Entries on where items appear
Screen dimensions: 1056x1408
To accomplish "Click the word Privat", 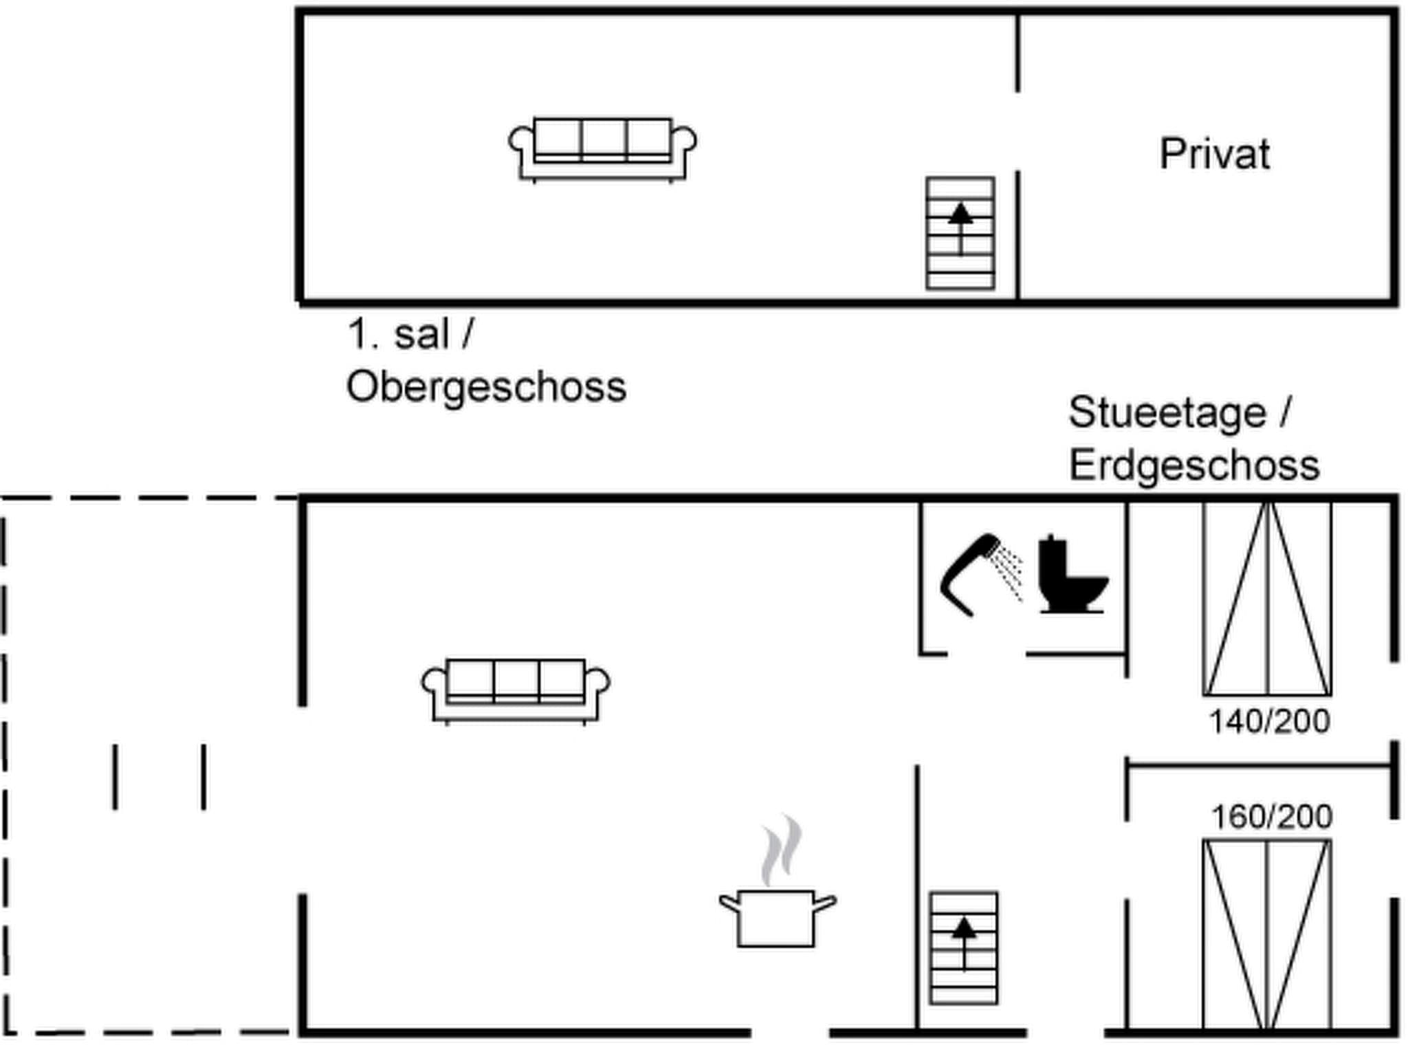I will [1214, 154].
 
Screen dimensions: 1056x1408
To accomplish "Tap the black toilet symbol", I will [1070, 575].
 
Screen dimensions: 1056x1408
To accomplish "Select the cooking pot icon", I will [776, 918].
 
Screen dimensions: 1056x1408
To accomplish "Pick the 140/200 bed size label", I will [1269, 722].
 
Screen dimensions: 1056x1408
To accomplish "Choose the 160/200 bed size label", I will [1271, 817].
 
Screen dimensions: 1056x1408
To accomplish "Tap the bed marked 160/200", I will [1267, 935].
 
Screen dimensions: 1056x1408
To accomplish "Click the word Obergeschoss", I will [486, 387].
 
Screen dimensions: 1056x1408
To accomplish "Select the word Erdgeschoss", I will [1194, 465].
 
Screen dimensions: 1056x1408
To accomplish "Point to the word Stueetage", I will [1167, 413].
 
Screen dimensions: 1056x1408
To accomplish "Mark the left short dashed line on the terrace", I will [115, 776].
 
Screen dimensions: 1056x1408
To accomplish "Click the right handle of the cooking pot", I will [824, 903].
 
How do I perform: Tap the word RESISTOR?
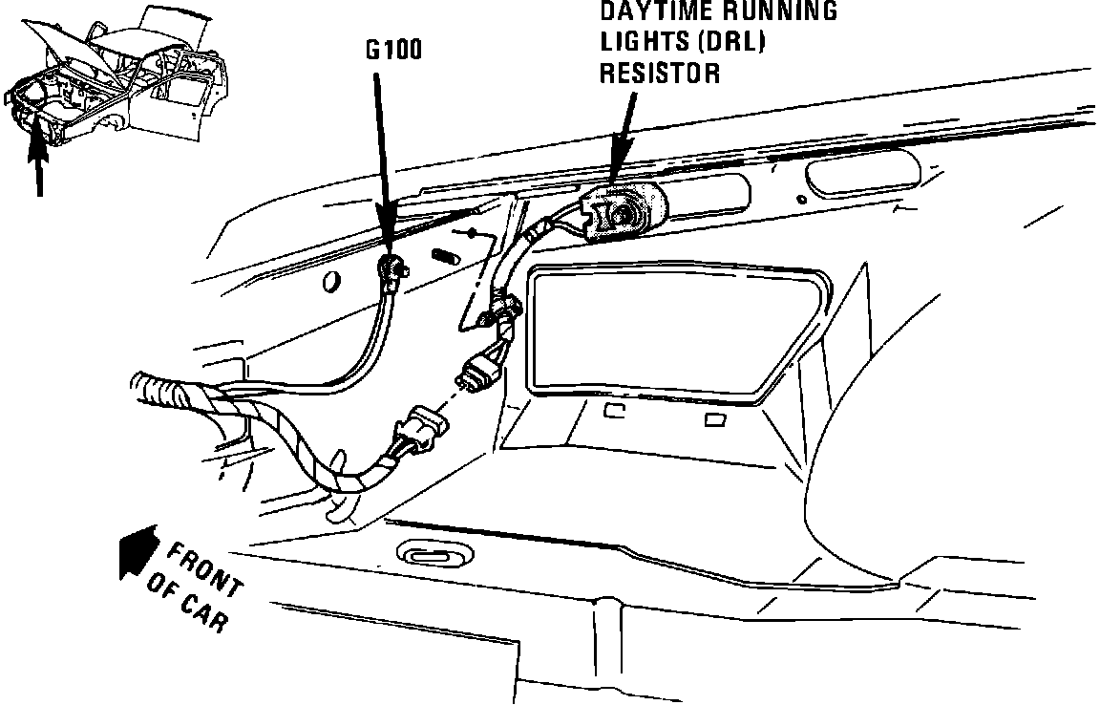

▸ **PROBLEM DETAILS**:
List each line of the items above that includes the word "Select".

▸ **WRITTEN RESPONSE**:
To accomplish "Select the cooking pot icon", I will [776, 918].
To accomplish "Select the word Erdgeschoss", I will [1194, 465].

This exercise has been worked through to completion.